Site of Tommy's Place & The Back Lot  
120 East Black Street


Tommy's Place and numerous other businesses were once housed in this areas along East Black Street and the corner of South Trade Street.

Architect:  Unknown

Builder:     Unknown

Built:         circa 1930s

Straightening East Black Street was an important aspect of RH's downtown re-development. The vacant area in the middle-left section of this photo was where Tommy's Place was housed. 

Sanborn Insurance Map showing the location of the restaurant and the open areas surrounding the corner of South Trade (South Dave Lyle), and East Black Streets.

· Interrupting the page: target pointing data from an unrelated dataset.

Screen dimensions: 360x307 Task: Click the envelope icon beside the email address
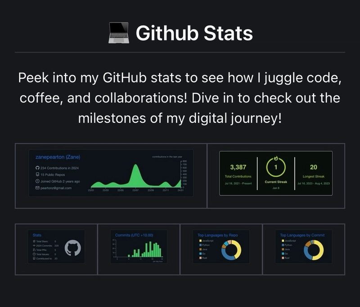[37, 188]
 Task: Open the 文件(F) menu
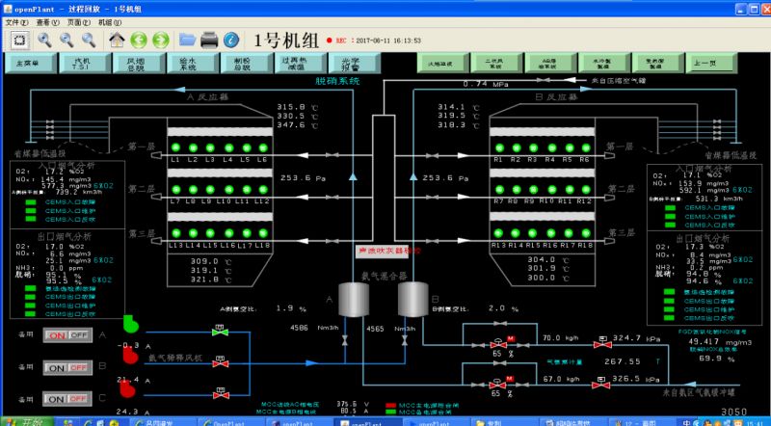click(18, 20)
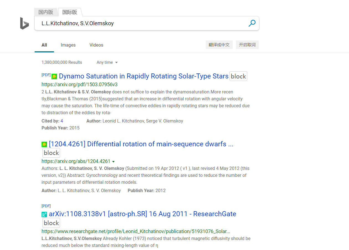
Task: Click the Cited by count 4 link
Action: click(x=62, y=121)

The corner of what was originally East Black Street and South Trade Street, was the area know by locals as the Back Lot area.  This corner had developed as a commercial and small industrial area of the town, due to easy access to water, proximity to the railroad and historically for decades the best access to the freight depot was by crossing the railroad at the Black Street crossing.  Thus, it became a central gathering spot for individuals to park their cards and walk uptown to shop, grab a bit of lunch, or stop in and dine when getting off work.  Small stores and restaurants were ultimately constructed here, including Tommy’s Place, a very popular, establishment owned and operated by Tom and Sumela Zadan, early Lebanese immigrants to Rock Hill.

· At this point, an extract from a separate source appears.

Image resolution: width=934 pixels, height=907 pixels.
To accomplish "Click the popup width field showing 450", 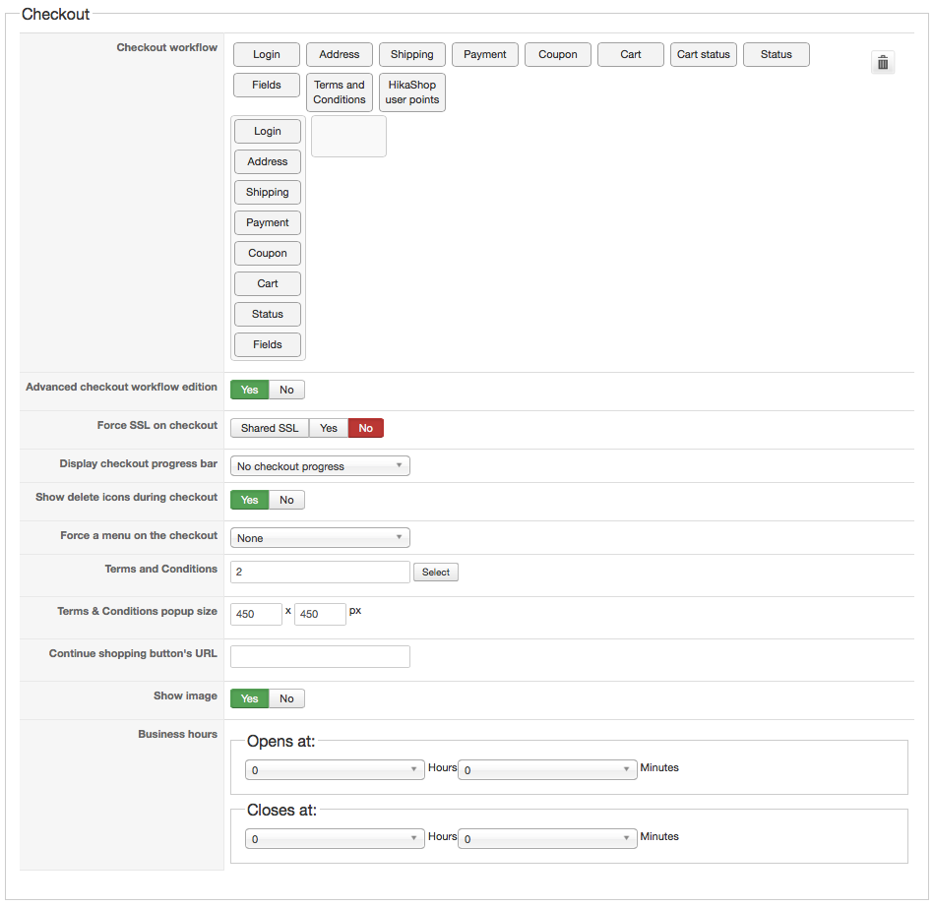I will pyautogui.click(x=256, y=615).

Just south of the corner and the Zadan's restaurant was the Palmetto Library building, which faced South Trade Street and served for decades as the African American Library facility, in what had once been a fine turn of the century home. This Palmetto Library often receiving second hand books and periodicals from the state library department and operated on limited hours and minimal staff.

The widening of Black Street and the relocation of the railroad to allow for a new underpass, expedited the bulldozing of most builds along Black Street as well as South Trade, which eventually was named South Dave Lyle Boulevard. This was in honor of Rock Hill’s long-term mayor, David Lyle who spearheaded the redevelopment of downtown Rock Hill.